Perhaps nowhere is this subversion of the rules more blatant and odious than in tax policy. The desecration of our tax system is often obscured by the debate on how much to tax, and some of this muddling is the malicious doing of those who have manipulated the tax code to their advantage. Every society needs to have a vibrant and ongoing conversation over the level of inequality it will tolerate to promote future growth. At times when that growth is accelerating, less current inequality is needed—and taxes and redistribution can be higher—than at times when growth is slowing and lower tax rates might be necessary to stimulate technological investments. This is what good politics should deliberate and decide.
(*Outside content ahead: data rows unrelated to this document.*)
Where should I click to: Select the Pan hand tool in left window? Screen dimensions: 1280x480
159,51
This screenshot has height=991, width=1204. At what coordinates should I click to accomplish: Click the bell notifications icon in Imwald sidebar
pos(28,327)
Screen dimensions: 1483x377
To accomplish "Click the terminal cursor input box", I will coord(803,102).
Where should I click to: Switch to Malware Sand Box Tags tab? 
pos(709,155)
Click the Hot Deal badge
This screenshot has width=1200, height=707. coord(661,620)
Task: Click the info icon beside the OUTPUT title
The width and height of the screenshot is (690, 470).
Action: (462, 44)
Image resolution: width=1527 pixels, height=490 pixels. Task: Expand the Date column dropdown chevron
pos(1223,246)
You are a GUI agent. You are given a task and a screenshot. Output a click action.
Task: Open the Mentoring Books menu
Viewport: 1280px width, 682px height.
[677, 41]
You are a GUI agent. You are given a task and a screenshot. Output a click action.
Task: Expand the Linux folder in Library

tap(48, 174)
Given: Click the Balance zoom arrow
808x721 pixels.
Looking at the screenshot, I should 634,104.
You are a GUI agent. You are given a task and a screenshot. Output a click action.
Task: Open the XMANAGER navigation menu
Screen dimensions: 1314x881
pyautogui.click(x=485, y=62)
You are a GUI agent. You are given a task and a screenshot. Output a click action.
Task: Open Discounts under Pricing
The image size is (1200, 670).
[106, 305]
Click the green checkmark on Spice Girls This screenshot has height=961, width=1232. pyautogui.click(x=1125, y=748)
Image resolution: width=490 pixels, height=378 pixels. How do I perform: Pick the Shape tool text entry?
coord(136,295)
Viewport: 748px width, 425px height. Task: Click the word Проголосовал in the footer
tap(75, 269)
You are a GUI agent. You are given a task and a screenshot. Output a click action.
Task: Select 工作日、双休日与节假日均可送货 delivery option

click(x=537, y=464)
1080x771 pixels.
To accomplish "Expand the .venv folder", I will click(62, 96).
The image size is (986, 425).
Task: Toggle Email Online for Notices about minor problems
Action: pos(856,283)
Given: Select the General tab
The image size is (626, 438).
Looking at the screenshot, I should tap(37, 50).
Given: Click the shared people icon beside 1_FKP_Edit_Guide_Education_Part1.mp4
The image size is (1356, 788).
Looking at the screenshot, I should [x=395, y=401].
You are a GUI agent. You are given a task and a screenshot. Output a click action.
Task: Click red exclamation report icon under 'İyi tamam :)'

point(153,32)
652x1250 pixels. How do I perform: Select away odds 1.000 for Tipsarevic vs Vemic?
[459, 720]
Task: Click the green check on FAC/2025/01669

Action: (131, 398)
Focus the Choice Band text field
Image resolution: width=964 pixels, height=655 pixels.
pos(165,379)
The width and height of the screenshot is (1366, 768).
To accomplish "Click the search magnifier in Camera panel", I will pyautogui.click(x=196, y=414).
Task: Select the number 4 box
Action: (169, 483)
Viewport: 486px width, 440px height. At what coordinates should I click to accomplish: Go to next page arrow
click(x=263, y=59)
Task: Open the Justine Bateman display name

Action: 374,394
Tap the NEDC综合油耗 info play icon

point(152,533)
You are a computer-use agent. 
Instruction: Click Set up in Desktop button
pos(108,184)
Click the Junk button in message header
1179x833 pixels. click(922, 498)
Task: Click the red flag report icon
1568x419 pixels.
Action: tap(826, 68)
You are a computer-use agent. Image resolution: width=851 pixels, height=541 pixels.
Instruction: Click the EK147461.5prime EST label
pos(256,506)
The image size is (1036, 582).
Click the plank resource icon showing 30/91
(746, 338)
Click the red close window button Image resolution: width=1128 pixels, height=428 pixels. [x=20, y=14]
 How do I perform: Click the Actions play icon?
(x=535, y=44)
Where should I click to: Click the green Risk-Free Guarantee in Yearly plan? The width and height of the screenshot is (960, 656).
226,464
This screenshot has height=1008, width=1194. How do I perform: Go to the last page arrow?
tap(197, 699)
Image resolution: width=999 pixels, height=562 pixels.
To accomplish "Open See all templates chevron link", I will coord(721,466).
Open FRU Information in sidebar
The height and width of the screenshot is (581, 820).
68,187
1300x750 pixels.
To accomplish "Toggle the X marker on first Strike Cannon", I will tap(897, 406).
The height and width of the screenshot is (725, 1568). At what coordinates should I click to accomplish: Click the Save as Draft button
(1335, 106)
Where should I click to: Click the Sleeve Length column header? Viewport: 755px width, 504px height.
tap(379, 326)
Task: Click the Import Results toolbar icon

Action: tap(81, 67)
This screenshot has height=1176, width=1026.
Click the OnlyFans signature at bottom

But bad politics is when the debate obfuscates and facilitates tax evasion. Amazon got to be the trillion-dollar near-monopolistic behemoth that it is partly through decades of sales-tax avoidance: by playing jurisdictions against each other and violating the intent of tax laws. How is that fair to every small business it obliterated along the way? Apple has been as devilishly creative with its tax compliance as it has with its product designs: by incorporating shell companies in tax havens to channel away its rightful obligations to the American public from whose talents it built its wealth. It then should be no surprise that many amongst the public are calling foul on Big Tech today.
The good news is that there is now growing public scrutiny from across the American political spectrum on the morass that is America’s tax system. There is now an opportunity to channel that scrutiny into intelligent debate and eventually sound, dynamic policy to close loopholes. Certainly, taxes are not all that ails American capitalism, and economic concerns are not all that divides America —but the consensus and salience on tax wrongs is a useful starting point for a way forward on free markets that are also fair.
As an urgent national priority, middle- and lower-income citizens need to once again believe that they have a fair shot at the American dream. The more widely spread the opportunity for wealth creation, the better. By redoubling on America’s greatest strength—as engine of entrepreneurial hustle and global wealth creation—we can move forward as a country. America’s cultural divisions are deep, but economic prosperity is the rising tide to lift all boats, including those tethered by the seaweeds of cultural disaffection. No side can win a culture war, but the more prosperous the average American, the more likely they will embrace the rational consensus of “live and let live” at the core of America’s free society.